Update: The CritSuite Toolset Project has been completed. This page is now part of an archive of CritSuite web pages. The domain http://crit.org no longer belongs to this project or to Foresight Institute. For current information on CritSuite, please see the site maintained by the author of the software, Ka-Ping Yee: http://zesty.ca/crit
In an attempt to get the ball rolling, I am trying to scope
out the high-level design but also to specify as many details as
possible. So this is really three documents in one. Sections 2 and 3 comprise a
requirements and objectives specification. Section
4 is a design specification. Sections 5
and 6 form an implementation outline. Each of
these three components is written to be considered independently:
any one of a number of designs might meet our objectives (but
here's one way to do it) and any one of a number of
implementations might conform to this design (but here's one way
to do it).
Credit for ideas should go to everybody. Specific
attributions are pointed out where possible.
The required functionality components I propose are
the ability for a reader to see, in any given document on
the Web, the existence and location of links constructed
by people other than the author of that document
the ability to represent links between any two documents,
at least of the type where the link comes from an entire
document and references a fine-grained target
the ability to store such links in a fashion that does
not need to reside within both documents
the ability to assign to such links some amount
of additional metainformation (such as a link type)

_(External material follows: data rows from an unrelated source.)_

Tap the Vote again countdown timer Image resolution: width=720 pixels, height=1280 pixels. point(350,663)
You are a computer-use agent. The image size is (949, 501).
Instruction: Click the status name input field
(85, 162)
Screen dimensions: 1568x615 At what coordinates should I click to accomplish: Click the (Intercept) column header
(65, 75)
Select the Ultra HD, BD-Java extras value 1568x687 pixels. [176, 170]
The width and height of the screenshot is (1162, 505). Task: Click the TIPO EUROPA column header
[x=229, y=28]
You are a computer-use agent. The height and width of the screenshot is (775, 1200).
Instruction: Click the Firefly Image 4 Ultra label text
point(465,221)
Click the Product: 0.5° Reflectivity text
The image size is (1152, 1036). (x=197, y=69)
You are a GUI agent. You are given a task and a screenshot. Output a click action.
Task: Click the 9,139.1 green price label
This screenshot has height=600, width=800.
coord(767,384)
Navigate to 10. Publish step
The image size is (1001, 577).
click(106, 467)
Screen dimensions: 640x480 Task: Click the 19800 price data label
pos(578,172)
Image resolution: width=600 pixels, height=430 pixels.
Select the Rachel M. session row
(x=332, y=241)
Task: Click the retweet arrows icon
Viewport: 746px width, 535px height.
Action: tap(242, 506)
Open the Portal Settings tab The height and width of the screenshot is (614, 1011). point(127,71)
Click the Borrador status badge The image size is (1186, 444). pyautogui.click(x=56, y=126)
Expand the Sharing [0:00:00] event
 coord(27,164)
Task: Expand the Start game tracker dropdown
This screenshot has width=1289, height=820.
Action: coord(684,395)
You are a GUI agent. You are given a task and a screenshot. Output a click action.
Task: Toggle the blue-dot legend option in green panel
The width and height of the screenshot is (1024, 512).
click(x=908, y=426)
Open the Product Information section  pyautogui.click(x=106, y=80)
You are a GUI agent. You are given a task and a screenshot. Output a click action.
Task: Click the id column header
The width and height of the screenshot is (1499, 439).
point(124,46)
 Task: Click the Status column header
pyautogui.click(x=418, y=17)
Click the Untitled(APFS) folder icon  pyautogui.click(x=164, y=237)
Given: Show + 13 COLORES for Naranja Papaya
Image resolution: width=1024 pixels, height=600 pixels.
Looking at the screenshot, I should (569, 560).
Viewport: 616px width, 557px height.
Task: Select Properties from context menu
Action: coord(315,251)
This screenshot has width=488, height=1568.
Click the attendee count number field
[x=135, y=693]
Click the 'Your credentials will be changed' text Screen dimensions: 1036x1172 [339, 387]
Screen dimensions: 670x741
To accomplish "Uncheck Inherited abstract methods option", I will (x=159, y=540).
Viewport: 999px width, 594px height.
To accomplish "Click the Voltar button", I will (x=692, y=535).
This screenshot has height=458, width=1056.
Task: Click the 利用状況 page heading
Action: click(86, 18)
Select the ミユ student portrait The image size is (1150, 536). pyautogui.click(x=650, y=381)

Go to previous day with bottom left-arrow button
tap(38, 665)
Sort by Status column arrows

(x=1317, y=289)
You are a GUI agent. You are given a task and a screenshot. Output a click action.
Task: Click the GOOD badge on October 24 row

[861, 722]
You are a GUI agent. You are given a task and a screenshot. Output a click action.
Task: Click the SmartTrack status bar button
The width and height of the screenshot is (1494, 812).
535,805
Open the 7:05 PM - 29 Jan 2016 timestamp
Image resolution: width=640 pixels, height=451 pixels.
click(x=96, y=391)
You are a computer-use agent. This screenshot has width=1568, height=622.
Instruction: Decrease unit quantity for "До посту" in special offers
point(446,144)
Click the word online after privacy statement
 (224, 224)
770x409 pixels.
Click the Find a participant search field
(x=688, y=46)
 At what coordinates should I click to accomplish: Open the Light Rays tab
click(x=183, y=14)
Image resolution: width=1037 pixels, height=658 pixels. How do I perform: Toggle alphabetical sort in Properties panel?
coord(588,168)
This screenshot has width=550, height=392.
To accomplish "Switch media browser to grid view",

Or, in fewer (and familiar) words, I suggest that we want bidirectional,
fine-grained, extrinsic, typed
links in this implementation.
Note that, for now, we are leaving out filtered links and
multi-ended links (the Web need not be just a graph it
might eventually be a hypergraph). We are not implementing
correlation-based article filtering and rating (yet). We are also
explicitly omitting HyperWave(TM) functionality such as
collection management, ownership rights, payment,
searching/indexing, and universal resource naming (not to mention
a 3-D landscape viewer).
The proposed objectives of this project, in decreasing
priority, are:
to implement the requirements in a manner that maximizes
accessibility to current WWW users
to keep the implementation flexible enough to allow rapid
prototyping and extension
to achieve decent performance for a fairly small
number of users (e.g. under 10000 requests per
day)
to have a working implementation ready quickly (e.g.
by the end of June)
Potential goals beyond the essential requirements include:
more convenient posting of annotations
reader registration and preferences
display of what articles or links have been newly added
since the reader last checked in
more generally, visualization of discussion structure!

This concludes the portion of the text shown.